Passage to read>
··········
This happened last spring, about two months into Trumpist rule, when the government announced it would henceforth ignore the courts entirely – but then didn’t; it happened in the early summer, when the deployment of National Guard troops to Los Angeles seemed to suggest the regime was ready to use emergency powers to quash the resistance in urban centers – but then pulled back from several major cities at the end of 2025; it happened after the murder of Charlie Kirk in September, when the Trumpists laid the pseudo-legal groundwork for a sweeping criminalization of all political and societal opposition – but then didn’t actually implement the type of comprehensive oppression the Right has been clamoring for.
These three moments crystallized a dynamic that stands in contrast to the idea of Trumpism’s steady, irresistible march towards consolidated authoritarian rule. And here I will try to preempt the criticism that I know I am guaranteed to encounter: Pointing out a pattern over the past twelve months is not the same as making a firm prediction of what might happen next. I am not trying to tell you that things are fine. The situation is acutely dangerous. The outcome of the current struggle against the authoritarian assault on democratic self-government remains undetermined. At the start of 2026, America is no longer a democracy. My goal is certainly not to diminish the damage the Trumpists have already caused, the harm they have done – and will continue to do! – to so many people, especially to the most vulnerable groups in American society.
What I am arguing is that being lawless, immoral, and violent does not make the Trumpists omnipotent. Their authoritarian desires are limitless, but their ability to impose them on the country is not. Let us not adopt and perpetuate the propagandistic assertion of inevitability. There remains a vast gulf between Trump’s authoritarian aspirations on the one hand and the realities of a complex modern state and society on the other. Obscuring that distinction is an act of defeatism that only serves the regime.
··········
What is required>
Reproduce the part of the commentary on Trumpist rule between "What I am arguing" and "serves the regime.", inclusive.

Collected data>
··········
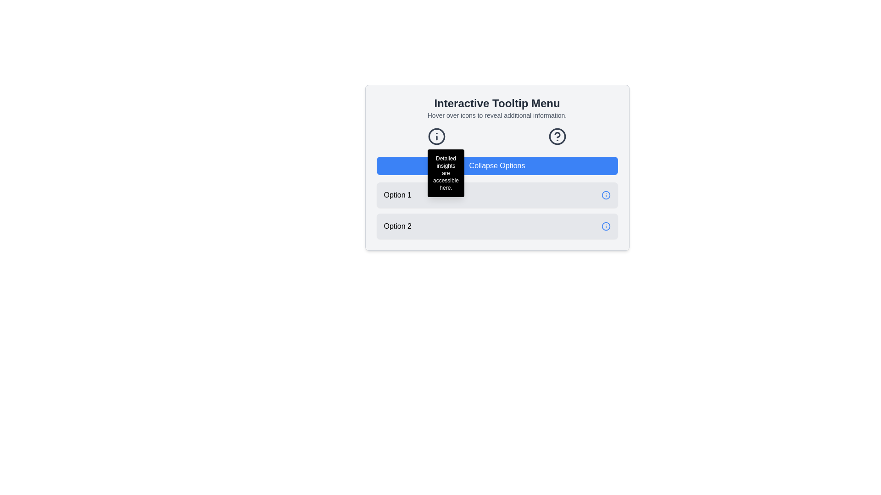  What do you see at coordinates (436, 136) in the screenshot?
I see `the information icon that contains the Decorative Circle, which is a circular shape with a solid outline, located at the upper central part of the interface` at bounding box center [436, 136].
··········
Output of the exercise>
What I am arguing is that being lawless, immoral, and violent does not make the Trumpists omnipotent. Their authoritarian desires are limitless, but their ability to impose them on the country is not. Let us not adopt and perpetuate the propagandistic assertion of inevitability. There remains a vast gulf between Trump’s authoritarian aspirations on the one hand and the realities of a complex modern state and society on the other. Obscuring that distinction is an act of defeatism that only serves the regime.